> **Soal A**: Menurut teks sumber, dengan siapa Meitner menguji kembali fenomena itu?
> **Soal B**: Tulis ulang bagian teks sumber dari "Ketakutan akan Nazi" sampai "senjata pemusnah massal.", lalu ganti "kekhawatiran" dengan "kecemasan".

> **Teks Sumber**:
=====

Awalnya ragu, Meitner kemudian terdorong rasa ingin tahu untuk menguji kembali fenomena itu bersama keponakannya, Otto Frisch. Hasilnya mengonfirmasi teori fisi. Mereka menulis dua makalah ilmiah penting yang pertama kali memakai istilah “fission” atau fisi untuk menggambarkan reaksi nuklir tersebut.
Ketakutan akan Nazi Mendahului Segalanya
Penemuan ini sontak memicu kegembiraan sekaligus kekhawatiran di kalangan ilmuwan dunia. Fisikawan ternama seperti Niels Bohr menyebutnya sebagai momen “luar biasa”. Namun, tiga fisikawan Hungaria-Amerika—Leo Szilard, Eugene Wigner, dan Edward Teller—melihat ancaman besar jika Nazi Jerman berhasil memanfaatkan energi ini untuk membuat senjata pemusnah massal.
Mereka tahu Jerman mengincar pasokan uranium dari Belgia, yang kala itu ditambang di wilayah Kongo. Berharap bisa mencegah hal terburuk, mereka membujuk Einstein—yang dikenal dekat dengan Ratu Belgia—untuk menyampaikan peringatan. Meskipun awalnya enggan, Einstein akhirnya setuju menulis surat kepada Duta Besar Belgia dan kemudian kepada Presiden Amerika Serikat, Franklin D. Roosevelt.
Surat tertanggal Agustus 1939 tersebut berbunyi:
“Beberapa penelitian terbaru… membuat saya memperkirakan bahwa uranium mungkin akan menjadi sumber energi baru yang penting… Fenomena ini juga dapat mengarah pada pembuatan bom… sebuah bom baru yang sangat dahsyat.”
Einstein mendesak Roosevelt untuk segera membentuk kerja sama dengan fisikawan, mengamankan pasokan uranium, dan mendukung riset ilmiah.
Lahirnya Proyek Manhattan dan Bom Atom
Surat itulah yang memicu lahirnya Proyek Manhattan, program rahasia yang akhirnya menciptakan bom atom pertama di dunia. Bom itu kemudian dijatuhkan di Hiroshima dan Nagasaki pada Agustus 1945, mengakhiri Perang Dunia II dengan kehancuran besar dan korban jiwa yang tak terhitung.

=====

> **Cuplikan Data**:
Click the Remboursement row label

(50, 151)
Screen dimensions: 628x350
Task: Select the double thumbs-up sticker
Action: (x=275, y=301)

=====

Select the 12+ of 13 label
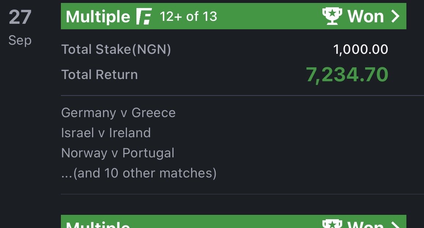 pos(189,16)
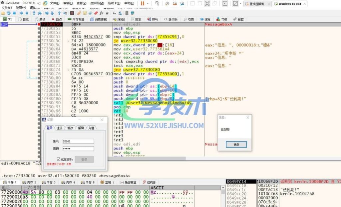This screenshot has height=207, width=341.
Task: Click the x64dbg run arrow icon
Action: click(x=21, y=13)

=====

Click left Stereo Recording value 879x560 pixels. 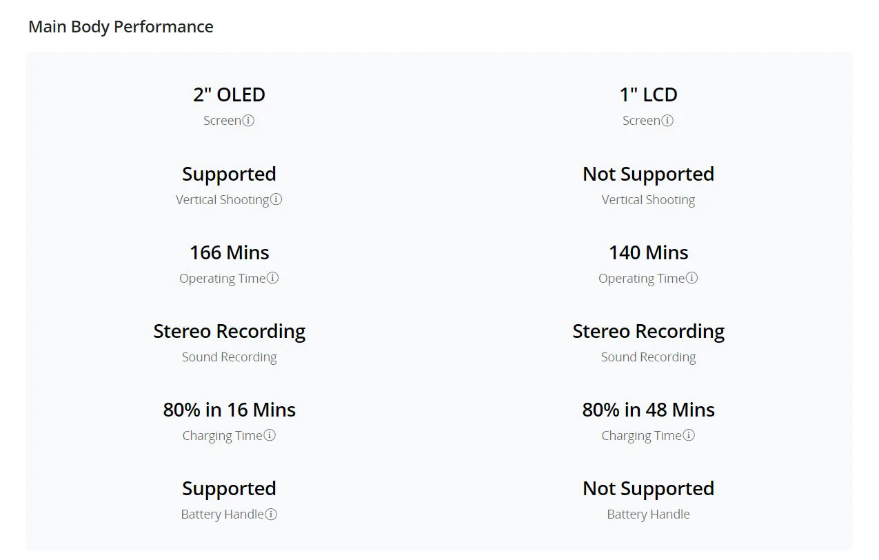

=====

> **Hasil Latihan A**: Dengan keponakannya, Otto Frisch.

> **Hasil Latihan B**:
Ketakutan akan Nazi Mendahului Segalanya
Penemuan ini sontak memicu kegembiraan sekaligus kecemasan di kalangan ilmuwan dunia. Fisikawan ternama seperti Niels Bohr menyebutnya sebagai momen “luar biasa”. Namun, tiga fisikawan Hungaria-Amerika—Leo Szilard, Eugene Wigner, dan Edward Teller—melihat ancaman besar jika Nazi Jerman berhasil memanfaatkan energi ini untuk membuat senjata pemusnah massal.